● What is required
Every entry below must be retyped exactly, and the pictures must be left out.

Start of Records for the exercise

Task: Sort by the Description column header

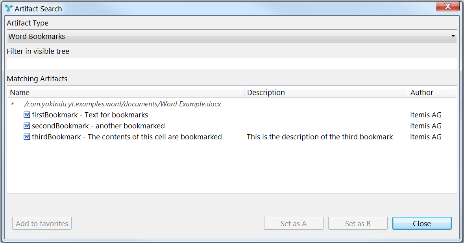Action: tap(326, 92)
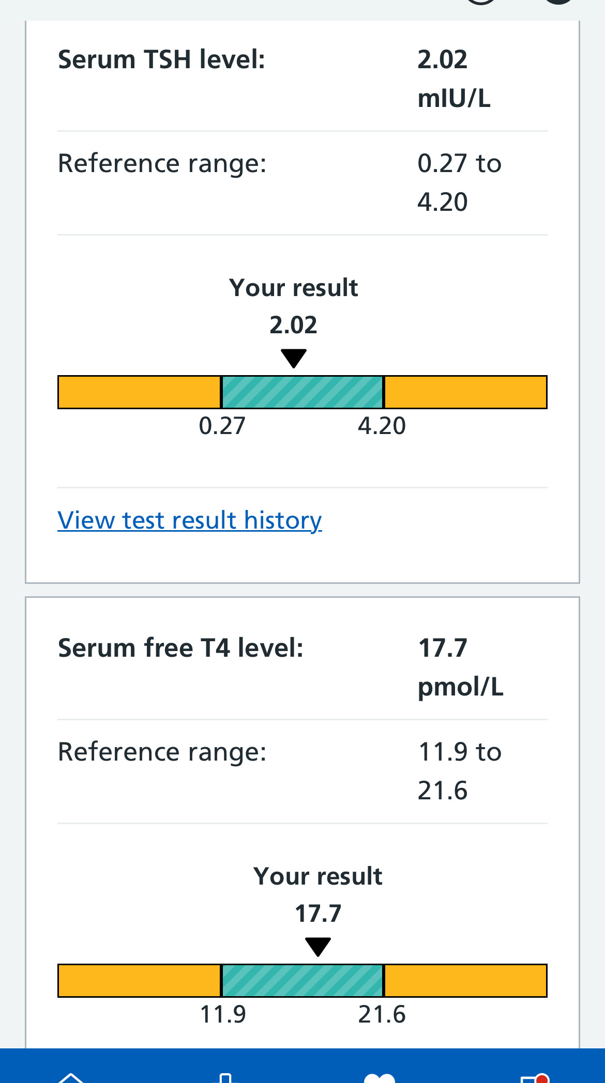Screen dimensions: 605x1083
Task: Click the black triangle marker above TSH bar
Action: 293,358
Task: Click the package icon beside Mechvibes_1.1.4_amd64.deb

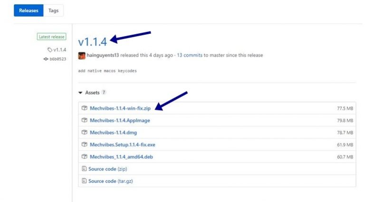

End of Records for the exercise

● Problem solution
Task: Sort by the Description column header

Action: tap(326, 92)
Screen dimensions: 605x1083
Task: Click the black triangle marker above TSH bar
Action: 293,358
Task: Click the package icon beside Mechvibes_1.1.4_amd64.deb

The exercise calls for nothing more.